• What is expected
In the entries below, find each line bearing the string "ODBC" and copy it.
═══ Records to process ═══
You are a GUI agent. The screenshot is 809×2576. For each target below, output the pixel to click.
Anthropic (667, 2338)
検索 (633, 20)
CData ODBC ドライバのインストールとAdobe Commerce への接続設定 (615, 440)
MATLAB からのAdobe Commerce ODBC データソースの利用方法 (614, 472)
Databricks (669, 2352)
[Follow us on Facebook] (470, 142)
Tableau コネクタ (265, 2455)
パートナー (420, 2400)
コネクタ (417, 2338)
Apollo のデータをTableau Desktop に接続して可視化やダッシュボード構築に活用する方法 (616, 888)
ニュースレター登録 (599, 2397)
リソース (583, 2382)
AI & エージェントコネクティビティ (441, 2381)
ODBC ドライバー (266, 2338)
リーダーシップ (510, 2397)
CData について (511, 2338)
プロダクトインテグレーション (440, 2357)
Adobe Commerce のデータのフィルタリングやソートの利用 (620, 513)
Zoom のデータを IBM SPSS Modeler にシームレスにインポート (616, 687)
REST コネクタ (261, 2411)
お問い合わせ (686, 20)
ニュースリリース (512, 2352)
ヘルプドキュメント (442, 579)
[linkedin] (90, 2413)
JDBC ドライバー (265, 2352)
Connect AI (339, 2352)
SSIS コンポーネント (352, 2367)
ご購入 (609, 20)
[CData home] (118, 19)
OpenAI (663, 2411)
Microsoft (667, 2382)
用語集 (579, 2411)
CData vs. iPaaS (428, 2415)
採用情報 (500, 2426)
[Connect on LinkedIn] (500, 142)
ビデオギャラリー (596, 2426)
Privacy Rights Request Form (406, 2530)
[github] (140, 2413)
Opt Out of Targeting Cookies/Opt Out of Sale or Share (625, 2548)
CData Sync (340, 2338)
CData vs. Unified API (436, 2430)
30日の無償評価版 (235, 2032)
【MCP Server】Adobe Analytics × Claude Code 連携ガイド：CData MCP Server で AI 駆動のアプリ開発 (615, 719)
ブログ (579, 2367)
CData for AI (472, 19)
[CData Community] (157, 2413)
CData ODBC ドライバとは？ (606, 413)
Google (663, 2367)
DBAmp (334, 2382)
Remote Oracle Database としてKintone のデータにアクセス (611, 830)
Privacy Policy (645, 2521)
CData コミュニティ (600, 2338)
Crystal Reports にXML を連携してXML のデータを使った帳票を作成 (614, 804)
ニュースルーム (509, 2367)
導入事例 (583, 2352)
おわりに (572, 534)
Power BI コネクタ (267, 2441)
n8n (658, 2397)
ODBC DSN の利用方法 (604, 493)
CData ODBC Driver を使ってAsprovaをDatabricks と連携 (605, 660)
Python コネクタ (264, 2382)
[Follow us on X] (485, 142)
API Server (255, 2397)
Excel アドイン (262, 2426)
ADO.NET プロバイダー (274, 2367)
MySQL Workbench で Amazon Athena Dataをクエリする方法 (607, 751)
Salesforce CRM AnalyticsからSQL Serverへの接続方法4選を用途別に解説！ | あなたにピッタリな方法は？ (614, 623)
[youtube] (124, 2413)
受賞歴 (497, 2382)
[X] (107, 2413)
═══
• Result below
CData ODBC ドライバのインストールとAdobe Commerce への接続設定 (615, 440)
MATLAB からのAdobe Commerce ODBC データソースの利用方法 (614, 472)
ODBC ドライバー (266, 2338)
CData ODBC ドライバとは？ (606, 413)
ODBC DSN の利用方法 (604, 493)
CData ODBC Driver を使ってAsprovaをDatabricks と連携 (605, 660)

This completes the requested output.